Facebook is feeling the pressure from other social media behemoths such as Twitter and Google+, but its latest innovations are not reactions to popular features from other services according to its head of engineering
Last week Facebook rolled out a service which will allow users to subscribe to people and follow their activity without becoming a fully-fledged friend of theirs – similar to the way people follow others in Twitter you could say.
Zuckerberg’s network also rolled out a new way of organising your friends’ lists via the new subscribe button with is seen as a direct admission that the Circles feature in Google+ is the way forward.
However, despite this seemingly copycat behaviour, as Andrew Bosworth, the head of engineering at Facebook, pointed out that it wasn’t as if Facebook just dreamed up these new additions in the last couple of weeks.
"People, especially with Google+, have been saying, 'did you launch that in response to that?' and it's fun to tell that story – from the outside it looks like a cause-and-effect – but the timelines are a little bit longer than that unfortunately," he told the Guardian.

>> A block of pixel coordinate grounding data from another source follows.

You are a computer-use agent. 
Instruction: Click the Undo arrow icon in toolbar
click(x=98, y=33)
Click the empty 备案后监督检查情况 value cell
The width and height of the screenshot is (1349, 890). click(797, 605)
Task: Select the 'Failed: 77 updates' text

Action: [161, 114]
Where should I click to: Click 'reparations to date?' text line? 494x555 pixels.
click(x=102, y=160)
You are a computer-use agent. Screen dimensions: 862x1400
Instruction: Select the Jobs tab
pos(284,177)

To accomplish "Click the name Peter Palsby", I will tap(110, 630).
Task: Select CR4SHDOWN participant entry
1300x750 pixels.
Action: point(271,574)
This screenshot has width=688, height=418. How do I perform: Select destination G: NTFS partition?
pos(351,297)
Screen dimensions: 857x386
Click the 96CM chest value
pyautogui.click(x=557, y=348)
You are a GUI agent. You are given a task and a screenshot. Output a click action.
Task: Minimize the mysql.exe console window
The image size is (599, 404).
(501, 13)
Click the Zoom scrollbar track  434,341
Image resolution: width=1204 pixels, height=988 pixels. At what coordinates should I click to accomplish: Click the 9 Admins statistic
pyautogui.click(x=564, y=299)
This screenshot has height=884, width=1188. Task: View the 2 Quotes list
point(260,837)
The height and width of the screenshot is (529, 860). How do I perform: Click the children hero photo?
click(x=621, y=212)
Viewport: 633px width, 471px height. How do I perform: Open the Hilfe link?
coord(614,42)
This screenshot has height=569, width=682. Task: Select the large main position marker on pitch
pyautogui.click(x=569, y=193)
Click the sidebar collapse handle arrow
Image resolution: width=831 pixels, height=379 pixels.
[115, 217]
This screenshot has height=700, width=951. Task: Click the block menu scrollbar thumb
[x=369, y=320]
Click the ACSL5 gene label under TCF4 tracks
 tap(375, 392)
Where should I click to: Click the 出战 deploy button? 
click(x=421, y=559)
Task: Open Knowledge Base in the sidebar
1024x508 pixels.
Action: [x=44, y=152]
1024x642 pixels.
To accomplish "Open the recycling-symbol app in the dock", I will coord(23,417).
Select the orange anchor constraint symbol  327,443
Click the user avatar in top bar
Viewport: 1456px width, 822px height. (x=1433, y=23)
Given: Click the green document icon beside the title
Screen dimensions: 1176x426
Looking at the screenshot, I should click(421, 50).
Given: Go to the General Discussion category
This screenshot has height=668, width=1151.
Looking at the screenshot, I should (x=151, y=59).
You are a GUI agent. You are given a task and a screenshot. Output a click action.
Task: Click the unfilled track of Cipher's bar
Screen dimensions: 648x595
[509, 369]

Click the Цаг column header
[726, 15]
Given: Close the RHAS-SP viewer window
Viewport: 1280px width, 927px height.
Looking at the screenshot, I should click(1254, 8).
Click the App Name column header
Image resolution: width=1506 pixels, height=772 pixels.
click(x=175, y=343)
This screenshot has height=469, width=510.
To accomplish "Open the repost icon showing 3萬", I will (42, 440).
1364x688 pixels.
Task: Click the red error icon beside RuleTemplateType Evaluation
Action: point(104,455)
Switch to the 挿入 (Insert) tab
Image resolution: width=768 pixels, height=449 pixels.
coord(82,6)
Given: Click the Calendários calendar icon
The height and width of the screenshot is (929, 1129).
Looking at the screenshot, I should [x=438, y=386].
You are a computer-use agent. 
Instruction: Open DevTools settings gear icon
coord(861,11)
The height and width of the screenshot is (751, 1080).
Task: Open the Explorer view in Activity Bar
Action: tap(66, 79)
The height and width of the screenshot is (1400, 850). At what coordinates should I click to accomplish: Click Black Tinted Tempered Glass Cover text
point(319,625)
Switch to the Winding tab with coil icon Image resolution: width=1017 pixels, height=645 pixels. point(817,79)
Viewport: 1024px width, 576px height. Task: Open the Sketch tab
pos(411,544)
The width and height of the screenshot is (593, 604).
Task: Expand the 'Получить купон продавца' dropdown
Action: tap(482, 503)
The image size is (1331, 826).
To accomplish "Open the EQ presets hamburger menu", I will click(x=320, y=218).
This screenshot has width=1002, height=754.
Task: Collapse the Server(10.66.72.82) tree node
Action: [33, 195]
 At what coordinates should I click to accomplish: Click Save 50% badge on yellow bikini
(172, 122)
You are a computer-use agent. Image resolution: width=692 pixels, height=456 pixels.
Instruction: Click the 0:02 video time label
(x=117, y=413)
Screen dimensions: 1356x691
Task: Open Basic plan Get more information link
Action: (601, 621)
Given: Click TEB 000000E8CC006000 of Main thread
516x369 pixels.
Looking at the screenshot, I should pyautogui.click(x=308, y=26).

The subscriptions feature has been knocking around at Facebook towers for as long as two years and had been in development for the last two months according to Bosworth. However despite the new features, the engineer admitted he felt as if the site was not moving quick enough for his liking.
"We are constantly feeling the pressure. We constantly feel like we're moving too slowly. You can get lots of engineers, but do they dilute the culture? Do they understand the culture? Do they help push you forward? You want every team to be one man short, because that way everyone is at 100 per cent."
The Facebook Developer conference, f8 will be taking place later this week and should provide some insights into where the social network will be moving in the next couple of years – and we’ll have all the latest from California for you as it happens.